I personally don't use rocks on a gas grill. They cook the food pretty fast..


----------



## Dr. Strangelove

Call me old fashioned, but I like lava rocks better.  Less flare-ups and hot spots, plus the flavorizer bars rust out in a couple of years, that's why you find the grills on the curb.  I think the flavor is better with rocks as well.


----------



## Artfuldodger

Browning Slayer said:


> Nothing wrong with Gas! It's quick, easy and it sure as heck beats an Oven! I USE them all but go lightly on the Oven especially this time of year!
> 
> As far as flavor, have you tried just putting a foil pack of apple wood chips on the grill to smoke before placing the meat?
> 
> I personally don't use rocks on a gas grill. They cook the food pretty fast..



Yelp, can't beat the convenience of gas. The thing is concerning wood chips is my wife doesn't like the taste of overly smoked meat. Kinda an oxymoron to me to like ribs, BBQ, and grilled food without the real wood smoked flavor. Anyway I cook both ways and try not to overdo the smoke. My favorite is my Ugly Drum Smoker for slow cooks and she's OK with Boston Butts cooked on it. 
I'll mostly use the gas Weber for hamburgers, chicken wings, etc. and Blackened chicken cooked on a griddle.


----------



## Paymaster

I have used both and I really don't know which is better but, the bars rusting and burning out is a hassle. If you can make rocks work, then I would use rock.


----------



## Artfuldodger

I read a few more discussions on converting to rocks. Most people don't cover the burners with metal tents/deflectors in the conversion. They say the rocks will cover the burners. Of course you do have to have a grate to put your rocks on. I prefer the ceramic tiles to the rocks.

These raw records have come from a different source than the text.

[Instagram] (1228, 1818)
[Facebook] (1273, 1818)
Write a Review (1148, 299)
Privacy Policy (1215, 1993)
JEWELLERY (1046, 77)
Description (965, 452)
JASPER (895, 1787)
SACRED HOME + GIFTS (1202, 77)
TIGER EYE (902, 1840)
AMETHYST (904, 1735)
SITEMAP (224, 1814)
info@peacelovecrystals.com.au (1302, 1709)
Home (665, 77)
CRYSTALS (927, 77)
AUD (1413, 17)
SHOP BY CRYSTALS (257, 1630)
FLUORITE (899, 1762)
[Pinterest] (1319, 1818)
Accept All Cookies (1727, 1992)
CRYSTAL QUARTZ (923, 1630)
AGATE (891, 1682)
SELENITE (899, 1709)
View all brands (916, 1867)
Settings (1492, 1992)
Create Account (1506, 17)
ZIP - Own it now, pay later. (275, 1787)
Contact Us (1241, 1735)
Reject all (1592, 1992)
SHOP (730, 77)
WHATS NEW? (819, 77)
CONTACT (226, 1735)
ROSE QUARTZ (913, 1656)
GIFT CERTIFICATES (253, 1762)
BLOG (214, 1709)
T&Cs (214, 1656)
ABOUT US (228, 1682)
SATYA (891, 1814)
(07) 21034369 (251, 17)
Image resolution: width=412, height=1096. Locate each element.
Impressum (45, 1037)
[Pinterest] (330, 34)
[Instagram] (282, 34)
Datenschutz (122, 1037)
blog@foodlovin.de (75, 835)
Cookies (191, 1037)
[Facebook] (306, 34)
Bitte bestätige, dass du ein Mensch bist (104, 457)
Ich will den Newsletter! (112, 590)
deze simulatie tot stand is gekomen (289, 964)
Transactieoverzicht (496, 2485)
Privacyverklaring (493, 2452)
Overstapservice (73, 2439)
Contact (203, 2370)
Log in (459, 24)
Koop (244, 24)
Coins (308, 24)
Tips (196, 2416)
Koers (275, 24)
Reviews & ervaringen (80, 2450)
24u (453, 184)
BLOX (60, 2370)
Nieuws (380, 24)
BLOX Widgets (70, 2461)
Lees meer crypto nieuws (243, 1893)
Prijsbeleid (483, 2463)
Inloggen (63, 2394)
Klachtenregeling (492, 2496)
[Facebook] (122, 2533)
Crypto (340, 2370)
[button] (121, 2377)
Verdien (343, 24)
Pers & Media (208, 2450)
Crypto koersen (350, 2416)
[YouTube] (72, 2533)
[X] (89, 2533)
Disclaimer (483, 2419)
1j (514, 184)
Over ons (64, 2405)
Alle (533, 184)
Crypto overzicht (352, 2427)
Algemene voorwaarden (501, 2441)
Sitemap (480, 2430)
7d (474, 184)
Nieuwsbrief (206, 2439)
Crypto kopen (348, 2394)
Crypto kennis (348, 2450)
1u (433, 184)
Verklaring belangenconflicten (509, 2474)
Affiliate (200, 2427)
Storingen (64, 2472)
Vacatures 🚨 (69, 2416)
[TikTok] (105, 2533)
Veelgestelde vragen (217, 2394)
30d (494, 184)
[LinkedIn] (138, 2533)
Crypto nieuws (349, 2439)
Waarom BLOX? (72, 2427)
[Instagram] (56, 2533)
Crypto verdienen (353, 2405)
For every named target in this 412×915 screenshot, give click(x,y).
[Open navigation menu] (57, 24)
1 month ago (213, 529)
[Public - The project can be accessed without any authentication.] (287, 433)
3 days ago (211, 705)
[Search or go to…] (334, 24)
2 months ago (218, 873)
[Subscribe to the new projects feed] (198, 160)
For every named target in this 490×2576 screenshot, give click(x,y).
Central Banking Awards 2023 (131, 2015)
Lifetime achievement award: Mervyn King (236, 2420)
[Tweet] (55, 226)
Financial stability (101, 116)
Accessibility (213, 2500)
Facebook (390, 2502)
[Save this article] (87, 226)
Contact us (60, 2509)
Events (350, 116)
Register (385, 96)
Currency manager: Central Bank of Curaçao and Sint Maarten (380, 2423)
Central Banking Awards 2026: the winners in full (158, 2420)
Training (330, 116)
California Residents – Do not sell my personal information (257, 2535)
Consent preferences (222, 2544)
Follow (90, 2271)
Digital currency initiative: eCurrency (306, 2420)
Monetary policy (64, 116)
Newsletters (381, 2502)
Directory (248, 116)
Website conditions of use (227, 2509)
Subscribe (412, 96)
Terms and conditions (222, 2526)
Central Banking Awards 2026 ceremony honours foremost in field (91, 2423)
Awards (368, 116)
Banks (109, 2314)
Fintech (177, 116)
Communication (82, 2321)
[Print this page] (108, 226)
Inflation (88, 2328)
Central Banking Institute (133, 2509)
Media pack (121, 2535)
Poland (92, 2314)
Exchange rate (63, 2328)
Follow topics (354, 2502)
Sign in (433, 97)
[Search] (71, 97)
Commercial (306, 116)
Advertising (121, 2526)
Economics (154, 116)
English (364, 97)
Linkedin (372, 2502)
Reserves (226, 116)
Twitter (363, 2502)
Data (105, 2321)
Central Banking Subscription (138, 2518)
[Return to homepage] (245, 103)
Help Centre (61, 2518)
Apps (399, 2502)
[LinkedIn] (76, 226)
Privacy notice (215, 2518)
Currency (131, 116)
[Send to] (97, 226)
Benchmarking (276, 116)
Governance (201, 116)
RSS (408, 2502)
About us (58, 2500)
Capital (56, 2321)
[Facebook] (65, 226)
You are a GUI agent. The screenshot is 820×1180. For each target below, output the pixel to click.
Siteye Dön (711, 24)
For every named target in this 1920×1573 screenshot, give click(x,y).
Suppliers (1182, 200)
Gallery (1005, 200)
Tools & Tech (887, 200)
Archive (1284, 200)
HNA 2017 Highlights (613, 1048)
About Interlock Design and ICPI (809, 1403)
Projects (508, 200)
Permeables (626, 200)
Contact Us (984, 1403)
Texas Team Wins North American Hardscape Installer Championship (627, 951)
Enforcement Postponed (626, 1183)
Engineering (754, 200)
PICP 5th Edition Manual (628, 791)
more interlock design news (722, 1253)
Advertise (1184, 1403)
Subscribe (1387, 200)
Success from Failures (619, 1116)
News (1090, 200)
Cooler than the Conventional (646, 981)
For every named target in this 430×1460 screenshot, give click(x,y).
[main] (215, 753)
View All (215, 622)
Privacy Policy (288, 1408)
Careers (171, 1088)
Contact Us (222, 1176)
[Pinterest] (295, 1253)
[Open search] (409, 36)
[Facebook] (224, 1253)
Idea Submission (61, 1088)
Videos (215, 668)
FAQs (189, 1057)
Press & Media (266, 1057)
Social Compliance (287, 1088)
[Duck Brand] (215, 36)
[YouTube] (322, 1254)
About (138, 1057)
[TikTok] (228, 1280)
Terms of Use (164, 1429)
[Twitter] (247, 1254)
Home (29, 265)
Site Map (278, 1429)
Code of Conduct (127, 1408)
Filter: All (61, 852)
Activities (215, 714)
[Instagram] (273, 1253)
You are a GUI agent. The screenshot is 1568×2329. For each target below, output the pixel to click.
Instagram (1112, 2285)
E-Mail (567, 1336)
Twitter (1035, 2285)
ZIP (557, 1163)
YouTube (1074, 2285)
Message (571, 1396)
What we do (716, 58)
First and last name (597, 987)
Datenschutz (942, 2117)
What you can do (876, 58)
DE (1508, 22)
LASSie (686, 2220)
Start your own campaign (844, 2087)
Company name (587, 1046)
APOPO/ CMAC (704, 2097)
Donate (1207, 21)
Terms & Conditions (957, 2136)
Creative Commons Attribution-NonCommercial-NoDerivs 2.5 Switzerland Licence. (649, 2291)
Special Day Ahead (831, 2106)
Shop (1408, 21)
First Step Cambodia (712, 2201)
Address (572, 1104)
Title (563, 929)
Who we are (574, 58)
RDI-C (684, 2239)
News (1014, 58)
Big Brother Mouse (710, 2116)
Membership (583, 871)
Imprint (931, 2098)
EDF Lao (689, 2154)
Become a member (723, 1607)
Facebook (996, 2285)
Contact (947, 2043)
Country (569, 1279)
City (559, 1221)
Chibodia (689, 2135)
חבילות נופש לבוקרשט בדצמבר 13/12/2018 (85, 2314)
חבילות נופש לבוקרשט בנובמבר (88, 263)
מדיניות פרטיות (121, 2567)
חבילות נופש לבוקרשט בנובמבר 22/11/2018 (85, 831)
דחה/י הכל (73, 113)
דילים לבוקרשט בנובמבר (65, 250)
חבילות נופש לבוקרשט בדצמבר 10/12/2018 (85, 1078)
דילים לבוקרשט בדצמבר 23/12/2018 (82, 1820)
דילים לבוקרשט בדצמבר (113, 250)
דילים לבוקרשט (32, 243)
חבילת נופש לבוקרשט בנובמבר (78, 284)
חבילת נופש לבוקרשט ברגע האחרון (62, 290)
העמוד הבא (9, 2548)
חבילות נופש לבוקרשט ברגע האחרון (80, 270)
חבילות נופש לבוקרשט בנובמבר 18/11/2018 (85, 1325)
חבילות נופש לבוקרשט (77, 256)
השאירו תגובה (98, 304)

I found these tips:

The bottom of the rock grate should be about 1" above the burners but anywhere between 3/4" to 2" can work. There should be a 3" to 4" gap between the rock grate and the cooking grids, which allows for about 2" inches of rocks and some air space under the cooking grid. If you don't have enough space for the lava rock, perhaps ceramic briquettes, which typically sit lower than lava rocks,  will be a better solution.

http://www.clagrills.com/grillpartshelp/faq/can-i-convert-my-grill-to-lava-rock.htm


----------



## Oldstick

I got the same bright idea recently myself, but really haven't used it enough to say how well it works.  Was trying to fix up a four burner grill.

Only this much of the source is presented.